Randy I. Bellows, Robert P. Mosteller, Public Defender Service, Washington, D. C., for Barnes.

Andrea L. Harnett, Asst. U. S. Atty., Washington, D. C., for the government.

FINDINGS OF FACT AND CONCLUSIONS OF LAW OF UNITED STATES DISTRICT JUDGE CHARLES R. RICHEY

CHARLES R. RICHEY, District Judge.

This matter is before the Court on remand from the Court of Appeals for a hearing on the petitioner's § 2255 motion in order to determine whether statements made by petitioner prior to and immediately following his arrest were voluntary. Alternatively, the Court of Appeals indicated that the District Court could determine whether the petitioner had effectively waived his rights to raise the voluntariness issue with respect to the three statements now in issue on this appeal.

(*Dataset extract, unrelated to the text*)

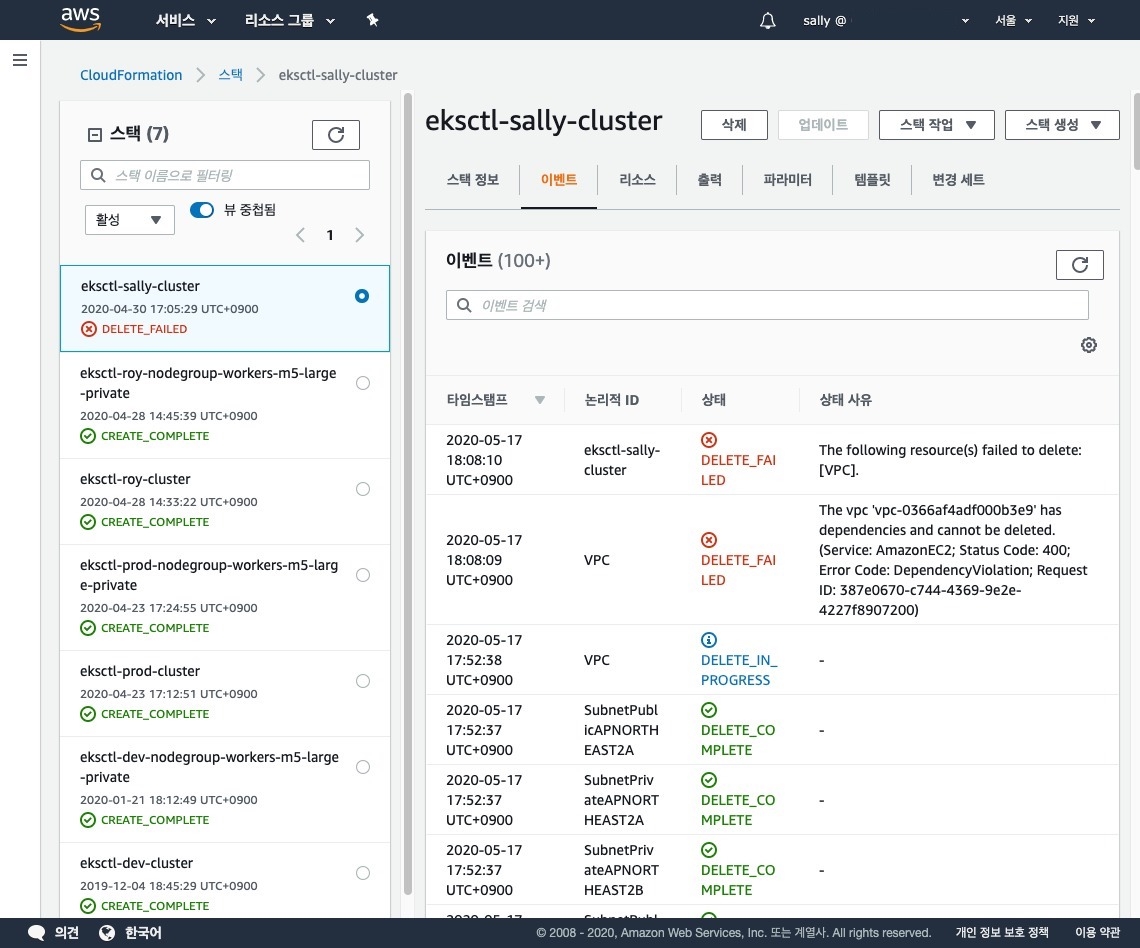Collapse the 스택 (7) list header
Viewport: 1140px width, 948px height.
(x=96, y=135)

The petitioner, Bennie E. Barnes, ("Barnes"), was tried before a jury in the United States District Court for the District of Columbia, the Honorable June L. Green presiding, in January of 1971, on a three-count indictment charging (1) felony murder, (2) first-degree murder, and (3) arson, all in violation of the District of Columbia Code. Trial after three days resulted in a conviction on all three counts and would have resulted in such, regardless of the issues set forth on this remand. This is so because of the three independent eyewitnesses to the crime. Thus, to allow this petitioner, after ten years, and three appeals, including four § 2255 motions to dream up issues already subsumed by matters previously litigated and affirmed is ridiculous in the extreme. To say that the petitioner is not guilty is to ignore the facts of testimony of Mrs. Ella Mae Barnes and the two other eyewitnesses who had no motive other than to tell the truth. To say that petitioner was denied his constitutional rights is also far fetched and ridiculous because he was afforded able trial counsel, who faced a very difficult task to defend against the charges, as well as one of the very best and ablest appellate counsel, who approved of the choice of defense by trial counsel indirectly under attack here. (2255 Tr. 310).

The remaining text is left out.